Tidak hanya tanpa pelindung, para prajurit yang menjaga di perbatasan Timur pun tidak dapat menggunakan kekuatan sihir mereka sama sekali. Seakan inti sihir mereka tidak lagi berguna tanpa naungan barier.

Ketua Pasukan yang menyadari situasi lebih awal, segera mengirim prajurit tercepat untuk mengabari istana di ibu kota. Sementara memberikan arahan agar prajurit di bawah kekuasaannya pergi membantu pengungsian rakyat biasa yang menetap di luar sihir pelindung.

"Dahulukan para senior! Bantu mereka mengungsi tanpa menyebarkan ketakutan!" perintah Ketua Pasukan, mengarahkan prajurit dalam barisan yang patuh.

Namun sebelum mereka dapat mengambil tindakan, dentuman keras memecah ketenangan di kejauhan. Asap hitam muncul dan mengabur, sesaat kemudian tampak ujung lidah-lidah api merah yang melambai mengudara, membawa teror mengerikan di hati para prajurit yang tercengang.

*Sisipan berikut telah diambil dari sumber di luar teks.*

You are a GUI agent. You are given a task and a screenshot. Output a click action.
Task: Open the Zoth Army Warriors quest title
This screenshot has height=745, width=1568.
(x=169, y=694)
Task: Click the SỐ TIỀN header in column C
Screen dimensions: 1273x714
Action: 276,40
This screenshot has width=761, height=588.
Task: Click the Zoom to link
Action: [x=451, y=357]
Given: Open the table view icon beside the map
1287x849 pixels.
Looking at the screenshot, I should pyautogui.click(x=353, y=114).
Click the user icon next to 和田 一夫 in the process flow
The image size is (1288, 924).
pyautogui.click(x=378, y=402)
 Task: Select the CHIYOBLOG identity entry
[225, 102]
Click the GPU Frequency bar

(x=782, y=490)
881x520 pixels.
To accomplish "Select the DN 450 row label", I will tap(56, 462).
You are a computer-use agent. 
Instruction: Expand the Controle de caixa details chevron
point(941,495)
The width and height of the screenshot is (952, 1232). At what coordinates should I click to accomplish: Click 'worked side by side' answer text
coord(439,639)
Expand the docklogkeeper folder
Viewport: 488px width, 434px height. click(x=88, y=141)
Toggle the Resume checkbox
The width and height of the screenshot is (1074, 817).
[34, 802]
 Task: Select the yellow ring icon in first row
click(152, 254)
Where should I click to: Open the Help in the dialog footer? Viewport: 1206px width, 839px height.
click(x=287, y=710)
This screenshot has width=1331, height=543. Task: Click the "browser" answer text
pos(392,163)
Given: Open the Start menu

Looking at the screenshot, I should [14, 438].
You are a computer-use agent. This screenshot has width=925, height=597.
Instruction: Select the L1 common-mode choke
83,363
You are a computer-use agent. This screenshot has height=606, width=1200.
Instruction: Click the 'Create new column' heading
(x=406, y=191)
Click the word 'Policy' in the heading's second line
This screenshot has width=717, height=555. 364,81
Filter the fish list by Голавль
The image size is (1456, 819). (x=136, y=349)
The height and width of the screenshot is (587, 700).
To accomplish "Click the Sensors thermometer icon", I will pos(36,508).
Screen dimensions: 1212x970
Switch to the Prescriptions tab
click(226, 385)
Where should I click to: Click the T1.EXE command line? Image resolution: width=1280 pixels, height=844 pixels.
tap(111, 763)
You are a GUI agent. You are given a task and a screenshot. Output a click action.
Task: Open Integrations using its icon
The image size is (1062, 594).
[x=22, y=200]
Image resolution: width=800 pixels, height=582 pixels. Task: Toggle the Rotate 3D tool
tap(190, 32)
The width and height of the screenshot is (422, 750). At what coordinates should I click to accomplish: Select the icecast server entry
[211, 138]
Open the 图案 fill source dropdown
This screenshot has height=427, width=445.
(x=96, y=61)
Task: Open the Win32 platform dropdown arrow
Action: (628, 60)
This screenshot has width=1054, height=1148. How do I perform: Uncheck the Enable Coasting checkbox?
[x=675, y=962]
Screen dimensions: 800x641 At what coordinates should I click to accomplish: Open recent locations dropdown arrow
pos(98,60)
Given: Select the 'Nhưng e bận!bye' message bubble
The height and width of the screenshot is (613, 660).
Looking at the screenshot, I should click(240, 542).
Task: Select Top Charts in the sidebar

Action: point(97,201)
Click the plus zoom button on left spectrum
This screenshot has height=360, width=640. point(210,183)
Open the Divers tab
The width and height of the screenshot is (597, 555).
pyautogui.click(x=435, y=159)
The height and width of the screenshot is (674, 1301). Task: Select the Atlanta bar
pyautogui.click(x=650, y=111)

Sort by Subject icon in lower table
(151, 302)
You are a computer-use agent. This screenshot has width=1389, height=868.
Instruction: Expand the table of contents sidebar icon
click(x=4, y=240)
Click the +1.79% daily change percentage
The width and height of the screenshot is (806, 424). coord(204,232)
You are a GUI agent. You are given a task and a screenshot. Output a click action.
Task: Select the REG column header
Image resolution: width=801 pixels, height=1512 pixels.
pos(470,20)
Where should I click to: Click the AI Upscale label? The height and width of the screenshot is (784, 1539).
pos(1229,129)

Dari mata Ketua Prajurit yang membelalak, hamparan api merah tersingkap oleh sosok hitam besar. Langkahnya penuh kekuatan yang mengguncang bumi. Senjata tajam yang diayunkannya membelah langit. Kemunculannya yang tidak terduga, mengirim hawa pemusnahan bagi Ketua Pasukan yang gagah berani. Dia tahu jelas dalam sanubari, hanya orang gila yang mau maju untuk melawan raksasa mengerikan itu.

"Tinggalkan tempat ini sekarang juga! Apa pun yang terjadi, selamatkan dulu diri kalian!" perintahnya melaung hingga para prajurit yang terpaku pun langsung tersadar.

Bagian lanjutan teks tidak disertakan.